In masonry, a “capstone” is the crowning piece that sits atop a completed construction. It is typically carved from harder material than the underlying stones, serves to drawn them together into a stable structure and to shield them from the erosive effects of the weather. While tempted, I will not ask for your help in rebuilding my garage this semester. Instead our “capstone” will be one of the crowning pieces of your psychology program. It will draw together some of what you have learned during your time as an undergraduate science major. By virtue of its being a writing intensive course, it will also help you to sharpen your skills in written communication. Regardless of where your post-collegiate adventures lead, the ability to communicate effectively and efficiently in writing will, like a capstone, serve your education in an encompassing manner.
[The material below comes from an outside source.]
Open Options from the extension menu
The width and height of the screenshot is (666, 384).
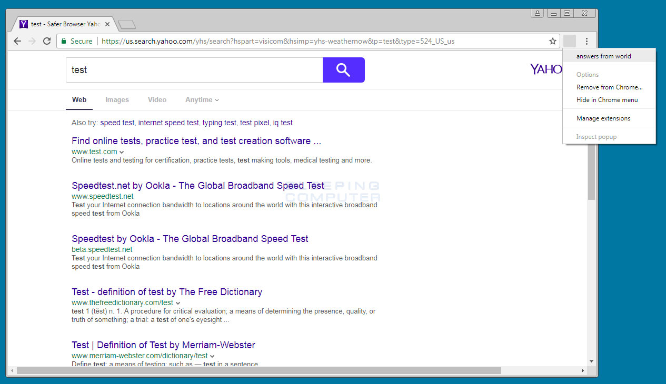tap(587, 75)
Our focus is on action, a topic that until recently has been given little attention by mainstream psychology. By contrast, the study of action is central to the interdisciplinary field of Cognitive Neuroscience, my own area of expertise. Actions are goal-directed and undertaken by choice. That is, we decide which actions to pursue based on our perceptions, memories, motivations, personalities, emotional states, etc. Action is therefore a perfect focus for an integrative “capstone” course. As opposed to the more traditional topics that preoccupy cognitive psychologists (e.g., memory, perception, attention), actions are what natural selection operates on. The probability that an organism (including you) will reproduce does not depend directly on any of these isolated mental events. It depends instead on how the organism behaves, how it acts in the world. The study of action therefore serves to connect psychology to the rest of biological science.
Action is an enormous topic. We will devote our limited time to what is currently known about how we use information from vision and our other senses to select and guide fundamental actions in the world (e.g., reaching, grasping and manipulating objects, gesturing and using tools). This particular area of cognitive neuroscience has undergone a major revolution in the past thirty years, brought about by advances in our understanding of the human brain. My own research has played a role in this revolution, and I will endeavor to share the inside stories from these experiences, which have involved using the latest brain imaging and brain stimulation techniques, and also studying some fascinating patients whose brain injuries have revealed the inner workings of action mechanisms. When relevant, we will consider the implications of these findings for improving rehabilitation for those with brain, spinal cord, or bodily injuries.